### [Assigned task]
Locate each line below that includes "field" and reproduce it.

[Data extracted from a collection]
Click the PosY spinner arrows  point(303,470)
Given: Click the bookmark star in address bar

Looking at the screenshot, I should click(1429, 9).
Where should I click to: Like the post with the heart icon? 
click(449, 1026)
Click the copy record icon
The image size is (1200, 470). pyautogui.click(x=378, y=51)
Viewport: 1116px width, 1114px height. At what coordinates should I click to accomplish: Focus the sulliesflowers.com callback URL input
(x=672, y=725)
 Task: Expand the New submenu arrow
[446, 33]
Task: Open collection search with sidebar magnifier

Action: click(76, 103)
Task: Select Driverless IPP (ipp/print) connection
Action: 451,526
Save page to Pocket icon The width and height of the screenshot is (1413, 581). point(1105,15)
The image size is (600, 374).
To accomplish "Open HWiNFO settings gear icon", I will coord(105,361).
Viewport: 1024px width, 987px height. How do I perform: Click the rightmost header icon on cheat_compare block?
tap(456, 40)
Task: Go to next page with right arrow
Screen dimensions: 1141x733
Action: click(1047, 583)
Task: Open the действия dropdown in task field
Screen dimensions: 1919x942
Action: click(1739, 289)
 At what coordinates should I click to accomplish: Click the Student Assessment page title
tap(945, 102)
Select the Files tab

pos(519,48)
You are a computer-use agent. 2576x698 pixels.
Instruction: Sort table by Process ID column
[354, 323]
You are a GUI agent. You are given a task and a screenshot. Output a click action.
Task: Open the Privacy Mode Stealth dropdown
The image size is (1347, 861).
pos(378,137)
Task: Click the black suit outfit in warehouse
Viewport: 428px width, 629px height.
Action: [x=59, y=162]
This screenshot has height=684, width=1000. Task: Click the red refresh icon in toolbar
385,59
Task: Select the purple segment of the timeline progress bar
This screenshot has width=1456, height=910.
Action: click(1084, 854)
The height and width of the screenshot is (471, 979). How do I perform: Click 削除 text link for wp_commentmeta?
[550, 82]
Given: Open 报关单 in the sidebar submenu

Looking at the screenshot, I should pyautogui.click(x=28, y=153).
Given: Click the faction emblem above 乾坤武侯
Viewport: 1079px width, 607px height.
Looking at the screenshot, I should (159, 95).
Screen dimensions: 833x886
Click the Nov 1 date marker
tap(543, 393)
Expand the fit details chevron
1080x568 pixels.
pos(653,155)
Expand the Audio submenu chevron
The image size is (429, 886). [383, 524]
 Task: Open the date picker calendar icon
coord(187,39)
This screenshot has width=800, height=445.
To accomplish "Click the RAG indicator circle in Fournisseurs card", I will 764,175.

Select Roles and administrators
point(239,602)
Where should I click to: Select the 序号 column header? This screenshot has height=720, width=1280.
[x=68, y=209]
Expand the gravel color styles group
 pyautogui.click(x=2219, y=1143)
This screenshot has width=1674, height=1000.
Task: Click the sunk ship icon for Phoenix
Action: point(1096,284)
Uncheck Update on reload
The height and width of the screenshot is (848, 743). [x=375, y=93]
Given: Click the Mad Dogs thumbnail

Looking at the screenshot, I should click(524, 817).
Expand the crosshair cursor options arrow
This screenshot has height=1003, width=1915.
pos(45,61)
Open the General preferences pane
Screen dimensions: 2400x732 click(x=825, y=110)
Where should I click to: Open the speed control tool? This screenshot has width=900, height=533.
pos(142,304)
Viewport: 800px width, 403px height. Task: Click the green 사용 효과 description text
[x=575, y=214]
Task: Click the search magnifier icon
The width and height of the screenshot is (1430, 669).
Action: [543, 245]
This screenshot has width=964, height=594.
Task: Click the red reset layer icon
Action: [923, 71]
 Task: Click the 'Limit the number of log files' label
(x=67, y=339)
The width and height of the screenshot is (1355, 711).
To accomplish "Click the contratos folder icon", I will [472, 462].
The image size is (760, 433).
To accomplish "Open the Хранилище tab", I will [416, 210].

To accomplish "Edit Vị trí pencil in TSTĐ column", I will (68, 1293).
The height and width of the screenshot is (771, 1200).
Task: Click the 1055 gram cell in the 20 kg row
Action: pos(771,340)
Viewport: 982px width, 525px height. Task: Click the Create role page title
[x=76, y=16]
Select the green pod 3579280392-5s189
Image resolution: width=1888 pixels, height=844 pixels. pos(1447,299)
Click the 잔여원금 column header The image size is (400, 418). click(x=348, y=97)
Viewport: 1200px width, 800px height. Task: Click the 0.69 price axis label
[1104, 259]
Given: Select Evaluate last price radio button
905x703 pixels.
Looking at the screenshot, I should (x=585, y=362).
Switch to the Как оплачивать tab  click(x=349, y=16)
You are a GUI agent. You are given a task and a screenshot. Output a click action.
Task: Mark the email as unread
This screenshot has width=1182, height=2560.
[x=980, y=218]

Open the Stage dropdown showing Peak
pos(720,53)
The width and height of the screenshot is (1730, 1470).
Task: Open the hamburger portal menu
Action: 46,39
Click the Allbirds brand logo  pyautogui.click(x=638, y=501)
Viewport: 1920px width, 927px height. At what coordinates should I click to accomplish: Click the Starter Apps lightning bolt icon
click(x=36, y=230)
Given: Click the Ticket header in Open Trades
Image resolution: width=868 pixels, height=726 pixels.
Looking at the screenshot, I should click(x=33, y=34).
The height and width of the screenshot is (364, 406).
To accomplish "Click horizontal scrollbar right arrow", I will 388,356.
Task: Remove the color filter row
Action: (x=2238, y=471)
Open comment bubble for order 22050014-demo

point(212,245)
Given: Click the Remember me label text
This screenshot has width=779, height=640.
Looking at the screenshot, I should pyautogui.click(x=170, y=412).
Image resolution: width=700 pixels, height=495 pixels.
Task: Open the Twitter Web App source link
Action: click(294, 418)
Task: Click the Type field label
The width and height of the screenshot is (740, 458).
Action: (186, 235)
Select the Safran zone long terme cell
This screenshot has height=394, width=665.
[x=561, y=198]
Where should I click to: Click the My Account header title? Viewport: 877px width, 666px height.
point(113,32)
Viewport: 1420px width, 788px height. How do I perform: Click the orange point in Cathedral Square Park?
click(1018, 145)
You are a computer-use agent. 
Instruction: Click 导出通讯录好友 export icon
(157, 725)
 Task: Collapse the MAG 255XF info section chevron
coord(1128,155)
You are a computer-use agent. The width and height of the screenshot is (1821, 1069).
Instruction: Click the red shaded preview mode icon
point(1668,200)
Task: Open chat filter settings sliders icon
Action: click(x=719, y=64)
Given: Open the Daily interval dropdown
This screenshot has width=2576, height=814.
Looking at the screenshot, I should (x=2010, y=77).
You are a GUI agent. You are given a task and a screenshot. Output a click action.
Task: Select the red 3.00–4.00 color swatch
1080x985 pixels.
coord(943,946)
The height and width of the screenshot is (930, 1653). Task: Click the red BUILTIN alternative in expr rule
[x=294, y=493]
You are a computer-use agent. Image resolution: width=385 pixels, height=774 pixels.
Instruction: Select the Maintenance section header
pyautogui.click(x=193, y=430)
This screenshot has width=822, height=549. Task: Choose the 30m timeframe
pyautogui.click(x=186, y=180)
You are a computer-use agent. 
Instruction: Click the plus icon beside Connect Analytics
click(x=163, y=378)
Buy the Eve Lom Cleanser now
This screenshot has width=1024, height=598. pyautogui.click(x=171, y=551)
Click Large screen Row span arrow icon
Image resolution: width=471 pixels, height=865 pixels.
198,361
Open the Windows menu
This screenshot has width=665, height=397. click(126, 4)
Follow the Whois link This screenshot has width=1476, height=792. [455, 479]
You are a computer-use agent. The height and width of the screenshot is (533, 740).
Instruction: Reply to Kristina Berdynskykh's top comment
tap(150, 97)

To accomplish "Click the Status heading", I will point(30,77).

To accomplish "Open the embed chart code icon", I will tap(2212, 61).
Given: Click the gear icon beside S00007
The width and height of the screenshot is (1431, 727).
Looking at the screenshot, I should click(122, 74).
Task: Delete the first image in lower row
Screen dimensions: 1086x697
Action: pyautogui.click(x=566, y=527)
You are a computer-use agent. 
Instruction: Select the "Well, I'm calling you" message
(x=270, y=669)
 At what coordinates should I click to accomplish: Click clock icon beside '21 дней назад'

### [Output for this exercise]
Task: Open the действия dropdown in task field
Task: Click the Type field label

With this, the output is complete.